Instructions for the task = Nothing other than an exact copy of the records should be returned.

Material provided =
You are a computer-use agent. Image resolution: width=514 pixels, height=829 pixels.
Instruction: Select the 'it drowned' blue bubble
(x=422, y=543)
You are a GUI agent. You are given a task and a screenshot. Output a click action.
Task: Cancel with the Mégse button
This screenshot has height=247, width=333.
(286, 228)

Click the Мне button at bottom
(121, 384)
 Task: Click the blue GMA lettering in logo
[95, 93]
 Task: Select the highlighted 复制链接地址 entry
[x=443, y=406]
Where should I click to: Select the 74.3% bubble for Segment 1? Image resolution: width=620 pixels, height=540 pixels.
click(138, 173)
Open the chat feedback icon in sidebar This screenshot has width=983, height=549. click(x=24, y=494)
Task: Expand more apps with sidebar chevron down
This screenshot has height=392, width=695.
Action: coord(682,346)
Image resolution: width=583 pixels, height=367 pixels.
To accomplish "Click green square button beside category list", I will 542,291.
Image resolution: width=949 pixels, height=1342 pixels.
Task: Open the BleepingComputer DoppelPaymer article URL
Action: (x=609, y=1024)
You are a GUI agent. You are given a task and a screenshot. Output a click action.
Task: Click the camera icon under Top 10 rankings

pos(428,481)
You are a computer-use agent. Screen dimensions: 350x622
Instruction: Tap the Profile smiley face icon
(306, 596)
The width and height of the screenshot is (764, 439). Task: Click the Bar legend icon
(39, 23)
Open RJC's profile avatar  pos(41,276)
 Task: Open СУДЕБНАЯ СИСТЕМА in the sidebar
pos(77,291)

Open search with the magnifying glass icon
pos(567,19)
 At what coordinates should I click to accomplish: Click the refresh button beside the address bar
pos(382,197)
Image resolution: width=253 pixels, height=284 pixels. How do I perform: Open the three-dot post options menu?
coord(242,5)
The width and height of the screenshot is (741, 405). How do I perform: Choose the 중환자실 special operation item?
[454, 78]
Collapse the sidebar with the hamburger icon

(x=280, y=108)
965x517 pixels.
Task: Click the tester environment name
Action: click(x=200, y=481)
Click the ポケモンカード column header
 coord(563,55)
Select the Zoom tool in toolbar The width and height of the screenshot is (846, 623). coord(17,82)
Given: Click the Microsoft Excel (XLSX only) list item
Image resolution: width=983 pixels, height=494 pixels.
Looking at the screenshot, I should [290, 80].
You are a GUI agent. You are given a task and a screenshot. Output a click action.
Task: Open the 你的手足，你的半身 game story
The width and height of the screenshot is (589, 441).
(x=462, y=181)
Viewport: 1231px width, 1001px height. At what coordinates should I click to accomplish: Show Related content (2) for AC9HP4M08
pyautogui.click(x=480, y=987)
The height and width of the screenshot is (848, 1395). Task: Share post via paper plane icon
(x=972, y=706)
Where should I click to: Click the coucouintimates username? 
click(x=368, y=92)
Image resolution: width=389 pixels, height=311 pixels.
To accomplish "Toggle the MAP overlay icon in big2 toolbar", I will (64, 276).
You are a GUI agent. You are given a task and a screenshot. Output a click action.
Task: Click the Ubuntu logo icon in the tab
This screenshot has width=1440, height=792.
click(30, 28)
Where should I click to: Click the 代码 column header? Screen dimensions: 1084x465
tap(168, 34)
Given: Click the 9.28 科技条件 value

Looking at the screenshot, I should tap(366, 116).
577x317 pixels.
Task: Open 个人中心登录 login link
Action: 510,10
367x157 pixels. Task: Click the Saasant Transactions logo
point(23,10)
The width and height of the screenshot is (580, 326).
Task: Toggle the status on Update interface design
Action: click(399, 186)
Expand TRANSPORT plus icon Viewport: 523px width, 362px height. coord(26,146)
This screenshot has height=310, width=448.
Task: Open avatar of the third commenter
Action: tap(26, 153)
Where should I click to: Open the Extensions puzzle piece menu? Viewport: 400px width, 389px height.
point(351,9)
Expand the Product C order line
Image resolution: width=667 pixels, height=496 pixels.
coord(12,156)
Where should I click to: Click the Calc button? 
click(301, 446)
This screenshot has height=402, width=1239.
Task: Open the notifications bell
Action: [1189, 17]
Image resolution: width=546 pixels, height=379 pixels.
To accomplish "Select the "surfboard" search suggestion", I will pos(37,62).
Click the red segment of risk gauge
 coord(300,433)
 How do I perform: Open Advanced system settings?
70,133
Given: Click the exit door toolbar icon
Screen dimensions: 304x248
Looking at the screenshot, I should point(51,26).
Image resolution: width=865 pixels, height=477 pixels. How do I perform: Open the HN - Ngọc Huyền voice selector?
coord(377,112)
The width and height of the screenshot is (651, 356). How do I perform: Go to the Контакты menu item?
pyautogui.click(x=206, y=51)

Response =
You are a computer-use agent. Image resolution: width=514 pixels, height=829 pixels.
Instruction: Select the 'it drowned' blue bubble
(x=422, y=543)
You are a GUI agent. You are given a task and a screenshot. Output a click action.
Task: Cancel with the Mégse button
This screenshot has height=247, width=333.
(286, 228)

Click the Мне button at bottom
(121, 384)
 Task: Click the blue GMA lettering in logo
[95, 93]
 Task: Select the highlighted 复制链接地址 entry
[x=443, y=406]
Where should I click to: Select the 74.3% bubble for Segment 1? Image resolution: width=620 pixels, height=540 pixels.
click(138, 173)
Open the chat feedback icon in sidebar This screenshot has width=983, height=549. click(x=24, y=494)
Task: Expand more apps with sidebar chevron down
This screenshot has height=392, width=695.
Action: coord(682,346)
Image resolution: width=583 pixels, height=367 pixels.
To accomplish "Click green square button beside category list", I will 542,291.
Image resolution: width=949 pixels, height=1342 pixels.
Task: Open the BleepingComputer DoppelPaymer article URL
Action: (x=609, y=1024)
You are a GUI agent. You are given a task and a screenshot. Output a click action.
Task: Click the camera icon under Top 10 rankings

pos(428,481)
You are a computer-use agent. Screen dimensions: 350x622
Instruction: Tap the Profile smiley face icon
(306, 596)
The width and height of the screenshot is (764, 439). Task: Click the Bar legend icon
(39, 23)
Open RJC's profile avatar  pos(41,276)
 Task: Open СУДЕБНАЯ СИСТЕМА in the sidebar
pos(77,291)

Open search with the magnifying glass icon
pos(567,19)
 At what coordinates should I click to accomplish: Click the refresh button beside the address bar
pos(382,197)
Image resolution: width=253 pixels, height=284 pixels. How do I perform: Open the three-dot post options menu?
coord(242,5)
The width and height of the screenshot is (741, 405). How do I perform: Choose the 중환자실 special operation item?
[454, 78]
Collapse the sidebar with the hamburger icon

(x=280, y=108)
965x517 pixels.
Task: Click the tester environment name
Action: click(x=200, y=481)
Click the ポケモンカード column header
 coord(563,55)
Select the Zoom tool in toolbar The width and height of the screenshot is (846, 623). coord(17,82)
Given: Click the Microsoft Excel (XLSX only) list item
Image resolution: width=983 pixels, height=494 pixels.
Looking at the screenshot, I should [290, 80].
You are a GUI agent. You are given a task and a screenshot. Output a click action.
Task: Open the 你的手足，你的半身 game story
The width and height of the screenshot is (589, 441).
(x=462, y=181)
Viewport: 1231px width, 1001px height. At what coordinates should I click to accomplish: Show Related content (2) for AC9HP4M08
pyautogui.click(x=480, y=987)
The height and width of the screenshot is (848, 1395). Task: Share post via paper plane icon
(x=972, y=706)
Where should I click to: Click the coucouintimates username? 
click(x=368, y=92)
Image resolution: width=389 pixels, height=311 pixels.
To accomplish "Toggle the MAP overlay icon in big2 toolbar", I will (64, 276).
You are a GUI agent. You are given a task and a screenshot. Output a click action.
Task: Click the Ubuntu logo icon in the tab
This screenshot has width=1440, height=792.
click(30, 28)
Where should I click to: Click the 代码 column header? Screen dimensions: 1084x465
tap(168, 34)
Given: Click the 9.28 科技条件 value

Looking at the screenshot, I should tap(366, 116).
577x317 pixels.
Task: Open 个人中心登录 login link
Action: 510,10
367x157 pixels. Task: Click the Saasant Transactions logo
point(23,10)
The width and height of the screenshot is (580, 326).
Task: Toggle the status on Update interface design
Action: click(399, 186)
Expand TRANSPORT plus icon Viewport: 523px width, 362px height. coord(26,146)
This screenshot has height=310, width=448.
Task: Open avatar of the third commenter
Action: tap(26, 153)
Where should I click to: Open the Extensions puzzle piece menu? Viewport: 400px width, 389px height.
point(351,9)
Expand the Product C order line
Image resolution: width=667 pixels, height=496 pixels.
coord(12,156)
Where should I click to: Click the Calc button? 
click(301, 446)
This screenshot has height=402, width=1239.
Task: Open the notifications bell
Action: [1189, 17]
Image resolution: width=546 pixels, height=379 pixels.
To accomplish "Select the "surfboard" search suggestion", I will pos(37,62).
Click the red segment of risk gauge
 coord(300,433)
 How do I perform: Open Advanced system settings?
70,133
Given: Click the exit door toolbar icon
Screen dimensions: 304x248
Looking at the screenshot, I should point(51,26).
Image resolution: width=865 pixels, height=477 pixels. How do I perform: Open the HN - Ngọc Huyền voice selector?
coord(377,112)
The width and height of the screenshot is (651, 356). How do I perform: Go to the Контакты menu item?
pyautogui.click(x=206, y=51)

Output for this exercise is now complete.